June 29, 2024 1:29pm EDT

John Deere, the world’s largest seller of tractors and crop harvesters, has announced another wave of layoffs Friday, telling around 610 production staff at plants in Illinois and Iowa that they will be out of a job by the end of the summer, according to reports.

The company is slashing around 280 workers from a plant in East Moline, Illinois, while another 230 employees are being let go at a factory in Davenport, Iowa. About 100 production employees at the company’s Dubuque, Iowa, plant will also be impacted. All layoffs are said to be effective from Aug. 30, per a press release cited by several outlets.

According to the release, the layoffs are being made due to reduced demand for John Deere's products from those factories.

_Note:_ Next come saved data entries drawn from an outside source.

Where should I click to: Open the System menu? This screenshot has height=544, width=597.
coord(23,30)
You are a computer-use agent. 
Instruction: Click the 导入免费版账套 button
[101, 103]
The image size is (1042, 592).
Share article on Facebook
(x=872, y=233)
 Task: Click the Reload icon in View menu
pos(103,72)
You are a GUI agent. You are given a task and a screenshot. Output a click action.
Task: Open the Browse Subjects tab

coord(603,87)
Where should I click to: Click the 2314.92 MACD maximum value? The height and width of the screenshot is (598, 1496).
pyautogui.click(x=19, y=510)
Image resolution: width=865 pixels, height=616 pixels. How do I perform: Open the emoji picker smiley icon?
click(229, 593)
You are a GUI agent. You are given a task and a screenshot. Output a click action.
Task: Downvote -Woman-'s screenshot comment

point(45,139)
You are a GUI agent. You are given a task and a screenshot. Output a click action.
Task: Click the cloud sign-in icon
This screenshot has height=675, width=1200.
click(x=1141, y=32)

The company says it generated $10.166 billion in profits last year.

More:


 
On top of recent early retirement offers going out. Our plant had about 100 employees take the offer and retire. They're trying to get a plant in Mexico going but apparently they suck at doing anything.

John Deere is a fraction of the company it used to be. But Hey, the share price hit $400.
 
Apparently they feel they will be more profitable in MX. If so, they have an obligation to shareholders to do what's best for the share price.
Last time I was in Cancun I met some people who worked for Ford who were very happy to be doing so. Great jobs and pay for them by Mexican standards and obviously enough money in the paycheck to be taking the family to Cancun for a long weekend. Unlike lazy Americans who feel they are entitled to a job, the Mexicans are actually hard workers who appreciate the opportunity to better themselves. I'd rather they do that there than come here illegally
 
Funny thing is Mexico increased the financial responsibility of ex-pats that want to live there.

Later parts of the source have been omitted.